Zuerst einmal möchte ich erklären, was Omega-Fettsäuren sind, damit wir die verschiedenen Varianten unterscheiden können. Fettsäuren sind meist lineare Kohlenstoffketten, die an ihrem Anfang eine Carboxy-Gruppe tragen (-COOH), wodurch sie erst zur Säure werden. Damit hat das Kohlenstoffatom in der Carboxy-Gruppe die Position 1, das benachbarte Kohlenstoffatom ist zur Position 1 alpha-ständig, das nächste beta-ständig. So bekommen alle Kohlenstoffatome in der Kette einen fortlaufenden Buchstaben aus dem griechischen Alphabet. Einheitlich wird jedoch bei allen Fettsäuren unabhängig von ihrer unterschiedlichen Länge dem letzten Kohlenstoffatom der Buchstabe Omega zugeordnet, der letzte Buchstabe im griechischen Alphabet.

Alle Omega-n-Fettsäuren sind ungesättigte Fettsäuren, d.h. sie besitzen mindestens eine Doppelbindung. Die Position der letzten Doppelbindung im Molekül vor dem w-Atom wird dabei abgezählt. Liegt diese Doppelbindung 3 Positionen vor dem Ende, handelt es sich um eine Omega-3 Fettsäure, liegt die Doppelbindung an der Position minus 6, handelt es sich um eine Omega-6 Fettsäure.

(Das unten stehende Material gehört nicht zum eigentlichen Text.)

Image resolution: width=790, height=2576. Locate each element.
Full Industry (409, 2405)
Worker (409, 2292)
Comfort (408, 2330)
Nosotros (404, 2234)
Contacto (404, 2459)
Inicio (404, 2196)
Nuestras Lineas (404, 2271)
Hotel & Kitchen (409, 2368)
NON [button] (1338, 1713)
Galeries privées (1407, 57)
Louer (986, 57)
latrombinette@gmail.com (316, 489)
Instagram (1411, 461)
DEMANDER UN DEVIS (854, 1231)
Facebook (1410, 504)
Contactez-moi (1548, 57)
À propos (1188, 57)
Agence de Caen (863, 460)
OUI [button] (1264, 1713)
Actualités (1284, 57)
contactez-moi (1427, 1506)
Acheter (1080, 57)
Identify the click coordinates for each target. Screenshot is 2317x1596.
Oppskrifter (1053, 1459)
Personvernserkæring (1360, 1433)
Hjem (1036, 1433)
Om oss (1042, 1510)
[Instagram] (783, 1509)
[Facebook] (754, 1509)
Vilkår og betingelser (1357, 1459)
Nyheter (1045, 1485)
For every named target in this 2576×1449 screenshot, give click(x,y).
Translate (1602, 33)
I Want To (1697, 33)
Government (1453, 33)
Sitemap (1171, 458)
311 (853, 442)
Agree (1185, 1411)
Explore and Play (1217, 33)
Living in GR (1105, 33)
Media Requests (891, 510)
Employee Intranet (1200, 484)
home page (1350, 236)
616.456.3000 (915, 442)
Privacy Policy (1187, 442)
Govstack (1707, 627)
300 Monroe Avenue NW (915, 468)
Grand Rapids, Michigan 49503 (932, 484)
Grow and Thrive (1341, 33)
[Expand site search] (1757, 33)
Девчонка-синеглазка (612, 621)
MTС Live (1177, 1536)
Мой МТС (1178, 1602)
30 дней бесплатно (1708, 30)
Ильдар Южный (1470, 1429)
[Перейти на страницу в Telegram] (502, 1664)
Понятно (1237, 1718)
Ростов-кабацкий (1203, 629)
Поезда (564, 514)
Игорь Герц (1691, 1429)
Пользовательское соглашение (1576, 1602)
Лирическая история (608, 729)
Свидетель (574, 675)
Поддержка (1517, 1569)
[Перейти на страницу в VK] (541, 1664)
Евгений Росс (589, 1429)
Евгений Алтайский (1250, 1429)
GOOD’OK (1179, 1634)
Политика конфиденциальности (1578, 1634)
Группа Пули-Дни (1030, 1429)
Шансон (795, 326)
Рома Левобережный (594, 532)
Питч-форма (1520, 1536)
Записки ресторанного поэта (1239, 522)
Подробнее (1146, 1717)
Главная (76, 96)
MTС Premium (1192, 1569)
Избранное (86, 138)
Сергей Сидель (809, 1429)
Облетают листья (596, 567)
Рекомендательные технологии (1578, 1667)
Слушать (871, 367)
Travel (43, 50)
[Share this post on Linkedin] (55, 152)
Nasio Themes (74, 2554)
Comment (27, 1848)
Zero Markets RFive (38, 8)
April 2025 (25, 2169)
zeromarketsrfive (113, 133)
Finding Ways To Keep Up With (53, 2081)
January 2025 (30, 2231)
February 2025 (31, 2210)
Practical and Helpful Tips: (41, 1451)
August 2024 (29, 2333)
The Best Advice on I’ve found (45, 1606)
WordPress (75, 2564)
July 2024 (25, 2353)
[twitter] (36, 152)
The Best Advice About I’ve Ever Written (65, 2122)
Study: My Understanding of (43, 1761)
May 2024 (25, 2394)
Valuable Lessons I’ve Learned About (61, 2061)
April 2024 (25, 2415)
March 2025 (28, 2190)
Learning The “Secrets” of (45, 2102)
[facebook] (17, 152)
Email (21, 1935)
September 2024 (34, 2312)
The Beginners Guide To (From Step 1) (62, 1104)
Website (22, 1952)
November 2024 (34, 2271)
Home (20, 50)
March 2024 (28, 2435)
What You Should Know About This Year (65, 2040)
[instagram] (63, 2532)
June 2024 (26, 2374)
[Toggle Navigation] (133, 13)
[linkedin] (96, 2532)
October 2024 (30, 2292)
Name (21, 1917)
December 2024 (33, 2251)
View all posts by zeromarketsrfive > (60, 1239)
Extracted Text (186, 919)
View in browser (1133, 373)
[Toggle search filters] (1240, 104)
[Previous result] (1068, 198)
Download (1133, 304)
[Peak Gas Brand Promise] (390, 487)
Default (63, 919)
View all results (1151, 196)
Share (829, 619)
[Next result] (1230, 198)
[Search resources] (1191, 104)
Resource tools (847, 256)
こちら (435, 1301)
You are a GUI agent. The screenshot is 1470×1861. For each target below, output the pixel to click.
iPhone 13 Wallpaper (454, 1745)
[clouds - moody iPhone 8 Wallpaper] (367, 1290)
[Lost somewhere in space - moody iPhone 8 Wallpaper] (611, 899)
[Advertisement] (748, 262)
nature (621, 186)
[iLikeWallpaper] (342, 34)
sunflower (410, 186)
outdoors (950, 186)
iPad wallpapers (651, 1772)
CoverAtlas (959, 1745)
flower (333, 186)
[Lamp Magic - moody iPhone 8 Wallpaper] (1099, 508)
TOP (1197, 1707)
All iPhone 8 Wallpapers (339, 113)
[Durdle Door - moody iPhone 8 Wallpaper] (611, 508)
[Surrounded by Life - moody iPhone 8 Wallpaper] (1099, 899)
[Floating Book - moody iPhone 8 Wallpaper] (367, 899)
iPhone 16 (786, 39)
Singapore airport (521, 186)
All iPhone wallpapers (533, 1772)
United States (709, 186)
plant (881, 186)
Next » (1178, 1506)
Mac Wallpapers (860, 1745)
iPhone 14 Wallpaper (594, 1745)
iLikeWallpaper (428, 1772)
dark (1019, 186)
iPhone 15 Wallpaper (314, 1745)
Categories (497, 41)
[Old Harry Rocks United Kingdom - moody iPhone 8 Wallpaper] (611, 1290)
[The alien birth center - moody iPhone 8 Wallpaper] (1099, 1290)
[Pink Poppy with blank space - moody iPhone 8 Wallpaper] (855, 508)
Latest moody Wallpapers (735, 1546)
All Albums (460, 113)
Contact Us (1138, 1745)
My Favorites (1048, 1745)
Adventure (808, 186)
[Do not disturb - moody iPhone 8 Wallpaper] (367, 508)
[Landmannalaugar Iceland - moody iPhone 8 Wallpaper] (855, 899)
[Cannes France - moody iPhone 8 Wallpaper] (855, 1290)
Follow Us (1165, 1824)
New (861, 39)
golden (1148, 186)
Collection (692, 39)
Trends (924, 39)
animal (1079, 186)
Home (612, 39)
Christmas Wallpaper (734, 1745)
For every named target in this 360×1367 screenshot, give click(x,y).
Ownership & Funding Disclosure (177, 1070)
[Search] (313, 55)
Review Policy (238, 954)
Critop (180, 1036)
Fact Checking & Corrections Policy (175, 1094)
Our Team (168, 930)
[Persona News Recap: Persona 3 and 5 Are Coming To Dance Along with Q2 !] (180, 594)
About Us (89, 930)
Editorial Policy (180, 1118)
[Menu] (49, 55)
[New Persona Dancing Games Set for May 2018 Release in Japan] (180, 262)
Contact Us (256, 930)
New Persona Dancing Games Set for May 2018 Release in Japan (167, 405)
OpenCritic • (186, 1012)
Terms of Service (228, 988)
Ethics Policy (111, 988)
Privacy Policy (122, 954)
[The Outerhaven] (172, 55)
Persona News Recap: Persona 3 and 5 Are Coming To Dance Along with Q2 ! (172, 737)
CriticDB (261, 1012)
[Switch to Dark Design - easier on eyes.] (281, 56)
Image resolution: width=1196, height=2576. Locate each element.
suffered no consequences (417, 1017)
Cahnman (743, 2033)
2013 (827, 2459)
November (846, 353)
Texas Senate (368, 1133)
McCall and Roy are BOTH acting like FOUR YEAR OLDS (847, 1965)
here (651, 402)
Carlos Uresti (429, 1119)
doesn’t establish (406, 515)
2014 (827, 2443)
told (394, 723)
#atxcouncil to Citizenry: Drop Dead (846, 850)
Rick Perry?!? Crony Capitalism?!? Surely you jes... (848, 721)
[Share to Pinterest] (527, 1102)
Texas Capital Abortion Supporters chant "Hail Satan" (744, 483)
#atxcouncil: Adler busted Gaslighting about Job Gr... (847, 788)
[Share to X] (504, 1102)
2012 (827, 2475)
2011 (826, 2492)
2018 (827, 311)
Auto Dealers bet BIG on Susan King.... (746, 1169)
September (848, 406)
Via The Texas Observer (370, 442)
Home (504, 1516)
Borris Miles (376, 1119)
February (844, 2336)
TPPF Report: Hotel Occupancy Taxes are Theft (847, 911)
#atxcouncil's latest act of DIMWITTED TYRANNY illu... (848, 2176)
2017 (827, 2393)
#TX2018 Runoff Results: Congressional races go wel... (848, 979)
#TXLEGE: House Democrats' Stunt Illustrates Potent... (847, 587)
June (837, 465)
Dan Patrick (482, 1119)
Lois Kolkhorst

Eine Basis-Omega-3-Fettsäure ist die alpha-Linolensäure (mit einer 18 Kohlenstoffatomen langen Kette), aus der die meisten anderen Omega-3 Fettsäuren aufgebaut werden. Sie kommt z.B. in photosynthetisch aktiven Pflanzengeweben vor. Weitere biologisch wichtige Vertreter der Omega 3 Fettsäuren sind Eicosapentaensäure (EPA) mit 20 Kohlenstoffatomen und Docosahexaensäure mit 22 Kohlenstoffatomen, die neben der Doppelbindung an Position minus 3 jedoch noch weitere Doppelbindungen (auch an Position minus 6!) tragen. Diese höherkettigen Fettsäuren kommen besonders in Fischen vor.

Eine wichtige Omega-6 Fettsäure ist die alpha-Linolsäure, aus der konjugierte Linolsäure (CLA) entstehen kann.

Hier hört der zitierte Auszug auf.